Model Retraining

Overview

The Predictive Maintenance System uses Isolation Forest models to detect anomalies. Over time, as equipment behavior changes or new operating conditions emerge, you may need to retrain models to maintain accuracy.

When to Retrain

Retrain your models when you observe:

False Positive Rate Increases

If the system flags normal operations as anomalies frequently (>5% of healthy periods), the baseline may be outdated.Solution: Retrain with fresh healthy data to recalibrate the normal operating envelope.

Missed Anomalies (False Negatives)

If known faults are not detected, the model may not have seen similar patterns during training.Solution: Expand training data to include diverse operating conditions.

Operating Condition Changes

After equipment upgrades, load profile changes, or seasonal variations.Example: A motor running at higher RPM after a gearbox replacement needs a new baseline.

Scheduled Retraining

Industry best practice: retrain every 30-90 days to prevent model drift.

Only retrain models using healthy data. Including faulty periods will corrupt the baseline and cause the model to accept abnormal behavior as normal.

Batch Model Retraining

The system uses a 16-feature batch model (v3) as the primary detector. It extracts statistical features from 100Hz raw sensor data.

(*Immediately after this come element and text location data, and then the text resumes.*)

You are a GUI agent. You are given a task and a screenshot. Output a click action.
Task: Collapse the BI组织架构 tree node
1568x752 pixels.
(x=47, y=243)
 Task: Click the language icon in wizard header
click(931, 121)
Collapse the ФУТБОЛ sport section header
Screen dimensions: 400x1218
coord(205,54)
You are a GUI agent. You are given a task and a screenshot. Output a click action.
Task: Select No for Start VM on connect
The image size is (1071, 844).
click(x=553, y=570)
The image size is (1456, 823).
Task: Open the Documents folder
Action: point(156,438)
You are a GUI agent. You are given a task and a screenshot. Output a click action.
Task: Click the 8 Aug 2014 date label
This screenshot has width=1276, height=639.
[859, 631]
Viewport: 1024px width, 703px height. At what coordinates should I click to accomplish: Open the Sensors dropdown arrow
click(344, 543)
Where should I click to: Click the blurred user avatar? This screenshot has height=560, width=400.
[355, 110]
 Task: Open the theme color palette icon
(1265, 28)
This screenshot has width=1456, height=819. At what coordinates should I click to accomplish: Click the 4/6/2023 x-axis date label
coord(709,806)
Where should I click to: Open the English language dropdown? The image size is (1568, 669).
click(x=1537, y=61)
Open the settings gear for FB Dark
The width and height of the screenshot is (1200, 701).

Using the Retraining Script

The retrain_batch_model.py script fetches raw 100Hz data from InfluxDB, extracts batch features, and trains a new model.

Basic Usage

python -m scripts.retrain_batch_model --asset Motor-01 --seconds 300

Command Options

Parameter	Default	Description
`--asset`	Motor-01	Asset ID to retrain
`--seconds`	300	Seconds of historical data to use
`--window`	100	Points per window (100Hz = 1 second)
`--save-dir`	backend/models	Directory to save model

Example: Retrain with 10 minutes of data

python -m scripts.retrain_batch_model \
  --asset Motor-01 \
  --seconds 600 \
  --save-dir backend/models

Use at least 300 seconds (5 minutes) of healthy data to ensure sufficient training samples (~300 windows).

Programmatic Retraining

You can also import and call the retraining function from your own scripts:

from scripts.retrain_batch_model import retrain_batch_model

# Retrain and get the detector instance
detector = retrain_batch_model(
    asset_id="Motor-01",
    range_seconds=600,
    window_size=100,
    save_dir="backend/models"
)

print(f"Model trained on {detector._training_sample_count} windows")

Model Versioning

The system saves models with a version tag in the filename:

backend/models/Motor-01_batch_detector_v3.pkl

Version History

Version	Features	Input	F1 Score	Notes
v1	4	1Hz raw signals	62%	Legacy, deprecated
v2	6	1Hz derived features	78%	Legacy fallback
v3	16	100Hz batch statistics	99.6%	Current primary

The v3 batch model detects jitter faults (normal means, abnormal variance) that v2 cannot detect.

Manual Version Management

To preserve model history, backup before retraining:

cp backend/models/Motor-01_batch_detector_v3.pkl \
   backend/models/Motor-01_batch_detector_v3_backup_2026-03-02.pkl

python -m scripts.retrain_batch_model --asset Motor-01 --seconds 600

Performance Benchmarking

After retraining, validate model performance using the benchmark script.

Running the Benchmark

python -m scripts.benchmark_model

Benchmark Output

The script generates synthetic healthy and faulty data, then computes:

=== RESULTS ===

--- Healthy Data (TARGET: mean < 0.15) ---
   Mean score: 0.082
   Std dev:    0.041

--- Faulty Data (TARGET: mean > 0.6) ---
   Mean score: 0.893
   Std dev:    0.124

--- Classification Metrics (threshold=0.3) ---
   ACCURACY:         98.7%
   PRECISION:        96.2%
   RECALL:           100.0%
   F1-SCORE:         98.0%
   HEALTHY STABILITY: 99.0%

Success Criteria

Healthy Stability ≥ 95%

At least 95% of healthy samples should score below threshold (0.3).

Precision ≥ 80%

When the model flags an anomaly, it should be correct 80% of the time.

Healthy Mean Score < 0.15

Average anomaly score for healthy data should be low to minimize false alarms.

Score Separation > 0.4

Gap between faulty and healthy mean scores indicates clear decision boundary.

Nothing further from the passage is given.